Comment From: aulemahal
Thanks @dicristina. My original problem was thus not related to this, so I have opened another issue.
Comment From: aulemahal
I just realized this doesn't work when t
falls on the non-multiple offset.
import pandas as pd
t = pd.Timestamp('2014-01-01')
off = pd.offsets.QuarterBegin(n=2, startingMonth=10)
off2 = pd.offsets.QuarterBegin(n=1, startingMonth=10)
t - off, t - 2 * off2
Gives:
(Timestamp('2013-07-01 00:00:00'), Timestamp('2013-07-01 00:00:00'))
But the 1st of July is not a date that corresponds to QuarterBegin(n=2, startingMonth=10)

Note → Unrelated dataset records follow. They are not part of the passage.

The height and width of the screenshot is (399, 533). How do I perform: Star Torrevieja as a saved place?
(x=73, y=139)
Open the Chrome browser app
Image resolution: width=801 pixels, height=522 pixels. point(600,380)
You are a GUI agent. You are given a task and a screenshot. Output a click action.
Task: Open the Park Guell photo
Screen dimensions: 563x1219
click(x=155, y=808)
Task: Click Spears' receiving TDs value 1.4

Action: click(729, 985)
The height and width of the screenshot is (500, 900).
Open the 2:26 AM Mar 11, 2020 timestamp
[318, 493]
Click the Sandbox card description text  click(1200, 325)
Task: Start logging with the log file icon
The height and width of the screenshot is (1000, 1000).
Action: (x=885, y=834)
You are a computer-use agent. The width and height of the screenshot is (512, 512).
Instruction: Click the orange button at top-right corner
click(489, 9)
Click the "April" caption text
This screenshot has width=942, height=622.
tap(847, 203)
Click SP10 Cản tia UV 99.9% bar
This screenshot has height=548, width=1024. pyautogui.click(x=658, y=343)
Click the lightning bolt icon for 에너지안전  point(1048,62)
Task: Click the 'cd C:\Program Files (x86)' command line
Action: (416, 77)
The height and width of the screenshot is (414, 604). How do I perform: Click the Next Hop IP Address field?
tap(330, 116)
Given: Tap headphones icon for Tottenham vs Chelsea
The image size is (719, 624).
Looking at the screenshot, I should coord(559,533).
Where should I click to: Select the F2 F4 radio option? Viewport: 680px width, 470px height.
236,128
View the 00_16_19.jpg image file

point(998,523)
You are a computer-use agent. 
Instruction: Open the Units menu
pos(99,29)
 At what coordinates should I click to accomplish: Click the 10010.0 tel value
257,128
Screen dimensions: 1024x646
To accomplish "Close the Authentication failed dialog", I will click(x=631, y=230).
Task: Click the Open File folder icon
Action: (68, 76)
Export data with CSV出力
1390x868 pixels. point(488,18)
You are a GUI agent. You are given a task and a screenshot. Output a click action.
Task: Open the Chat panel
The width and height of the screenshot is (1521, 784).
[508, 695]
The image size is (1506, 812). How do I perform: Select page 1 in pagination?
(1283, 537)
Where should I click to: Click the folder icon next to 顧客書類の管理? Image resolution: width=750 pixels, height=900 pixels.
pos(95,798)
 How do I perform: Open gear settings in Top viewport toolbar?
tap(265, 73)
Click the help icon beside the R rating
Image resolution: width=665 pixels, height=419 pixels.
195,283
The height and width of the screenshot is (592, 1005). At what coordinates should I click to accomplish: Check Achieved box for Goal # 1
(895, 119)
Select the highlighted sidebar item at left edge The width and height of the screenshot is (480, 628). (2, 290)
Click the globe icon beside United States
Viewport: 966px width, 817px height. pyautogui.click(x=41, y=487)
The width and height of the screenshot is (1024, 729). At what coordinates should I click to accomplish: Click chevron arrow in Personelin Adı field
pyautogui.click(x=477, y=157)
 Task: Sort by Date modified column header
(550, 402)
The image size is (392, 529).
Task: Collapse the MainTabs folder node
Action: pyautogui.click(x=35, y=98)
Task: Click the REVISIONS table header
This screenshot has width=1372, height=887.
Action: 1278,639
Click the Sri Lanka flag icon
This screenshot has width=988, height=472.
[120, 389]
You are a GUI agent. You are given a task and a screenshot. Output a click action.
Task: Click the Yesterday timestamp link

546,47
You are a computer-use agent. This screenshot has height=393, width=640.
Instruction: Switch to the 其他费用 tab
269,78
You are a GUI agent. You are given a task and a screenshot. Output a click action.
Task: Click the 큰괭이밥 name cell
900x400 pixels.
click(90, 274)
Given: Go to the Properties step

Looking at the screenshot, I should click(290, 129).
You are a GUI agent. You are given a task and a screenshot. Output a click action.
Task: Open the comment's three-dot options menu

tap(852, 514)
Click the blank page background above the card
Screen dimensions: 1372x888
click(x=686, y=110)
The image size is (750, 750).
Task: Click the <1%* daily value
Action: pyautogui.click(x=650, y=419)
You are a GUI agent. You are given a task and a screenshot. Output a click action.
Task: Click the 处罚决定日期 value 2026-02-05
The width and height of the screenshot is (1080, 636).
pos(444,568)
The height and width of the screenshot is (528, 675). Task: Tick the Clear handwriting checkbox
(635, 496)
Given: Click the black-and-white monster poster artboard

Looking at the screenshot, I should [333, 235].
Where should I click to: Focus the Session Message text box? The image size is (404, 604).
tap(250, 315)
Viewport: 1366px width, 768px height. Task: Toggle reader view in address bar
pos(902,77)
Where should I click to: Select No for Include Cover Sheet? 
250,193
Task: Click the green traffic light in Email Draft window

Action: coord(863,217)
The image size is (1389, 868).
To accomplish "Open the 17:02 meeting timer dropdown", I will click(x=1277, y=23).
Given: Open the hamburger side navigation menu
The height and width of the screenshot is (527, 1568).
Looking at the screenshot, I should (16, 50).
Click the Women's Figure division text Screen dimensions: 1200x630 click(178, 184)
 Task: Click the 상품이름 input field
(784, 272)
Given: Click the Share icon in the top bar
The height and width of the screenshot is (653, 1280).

. I think the second one with off2
is expected, but I don't think the first one should be.
Related: off.is_on_offset(t)
is True, but I thought it shouldn't ?
Comment From: dicristina
Setting n=2
affects the result of arithmetic operations but does not change the anchor points, as you found by doing off.is_on_offset(t)
. The user guide says the following about arithmetic between a timestamp and an anchored offset:
When n is not 0, if the given date is not on an anchor point, it snapped to the next(previous) anchor point, and moved |n|-1 additional steps forwards or backwards. ... If the given date is on an anchor point, it is moved |n| points forwards or backwards.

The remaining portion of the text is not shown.